Albert Yu, who led Intel Corp.s development of microprocessors from the 386 through the Pentium 4, is retiring Sept. 5 after nearly 30 years with the chipmaker.
Yu, 61, who currently serves as strategic programs director, is most widely known within the industry for his 16-year role as general manager of the Intel Architecture Group, a position he held until late 2000.
During his tenure at the helm of Intels processor business, the Santa Clara, Calif., company experienced dramatic growth mirroring the PC boom of the 90s, as the chipmakers products were featured in the vast majority of systems sold worldwide.
"Albert Yu is well known and highly respected both within Intel and throughout the semiconductor industry," Intel CEO Craig Barrett said in a statement. "Albert has been a key contributor to Intels success over the years and we wish him well in retirement."
Yu joined Intel in 1972, only one year after the company introduced its first microprocessor, the 4004, a 4-bit chip featuring 2,300 transistors.

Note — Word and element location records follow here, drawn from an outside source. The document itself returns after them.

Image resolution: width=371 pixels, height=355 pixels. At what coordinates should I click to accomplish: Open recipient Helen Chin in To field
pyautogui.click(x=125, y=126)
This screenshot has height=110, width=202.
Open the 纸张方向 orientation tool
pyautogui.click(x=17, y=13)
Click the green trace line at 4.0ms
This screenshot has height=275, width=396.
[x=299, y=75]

In the following years, Yu oversaw dramatic technological advancements that enabled the creation of ever smaller and faster processors. His tenure overseeing the processor unit culminated with the release of a 1.5GHz Pentium 4 with 42 million transistors in November 2000.
Since that time, Yu has been involved in Intels international expansion efforts and has been responsible for driving the companys development in the optoelectronics area.

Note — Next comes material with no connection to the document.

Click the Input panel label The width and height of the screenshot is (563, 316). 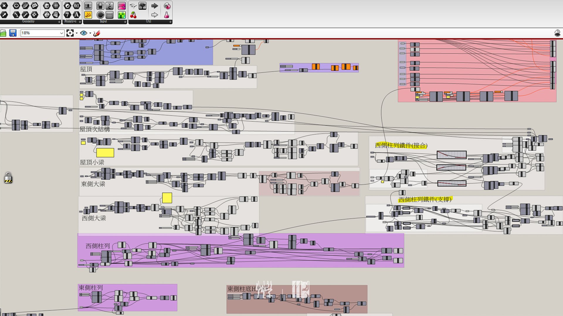(103, 21)
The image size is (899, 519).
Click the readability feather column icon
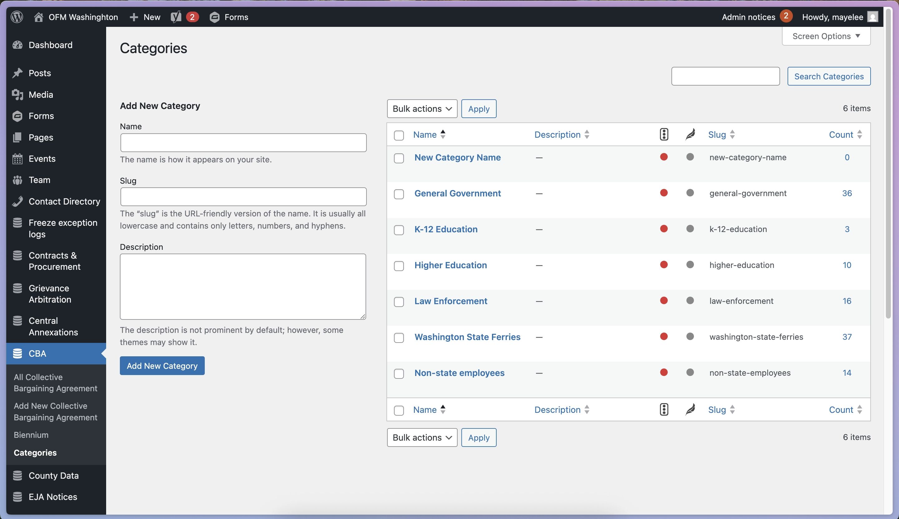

He also serves on the board of directors of Oak Technology Inc., a developer of semiconductors used in optical storage and digital imaging, and the Tech Museum of San Jose, Calif.
During his career, he published two books, "An Insiders View of Intel" in 1995 and "Creating the Digital Future" in 1998, a book that included a comment from Intel Chairman Andrew Grove hailing Yus contribution to the company.

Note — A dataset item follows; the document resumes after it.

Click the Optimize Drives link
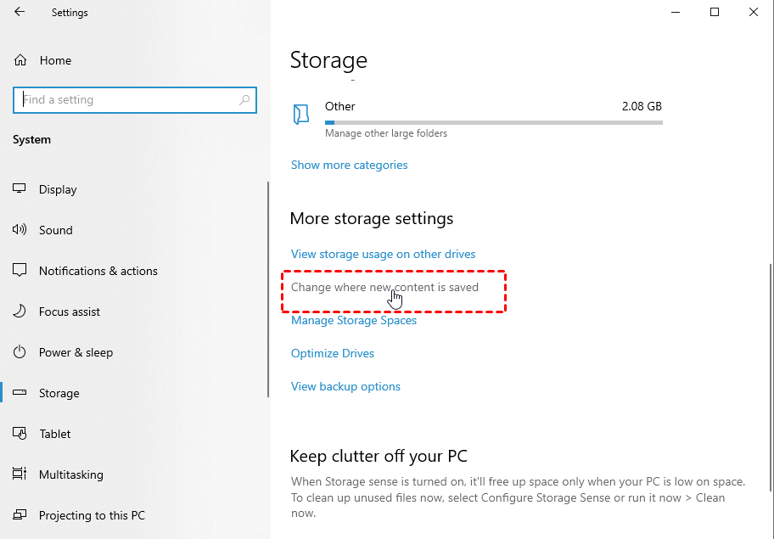Screen dimensions: 774x539 pyautogui.click(x=332, y=353)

"No one is more qualified to tell how Intel shaped microprocessors—and how microprocessors shaped Intel—than Albert Yu," Grove said.
Prior to joining Intel, Yu managed semiconductor device research and development activities for Fairchild Research and Development Lab, based in Palo Alto, Calif.
Yu received his doctorate and masters degrees from Stanford University and his bachelors degree from California Institute of Technology, all in electrical engineering.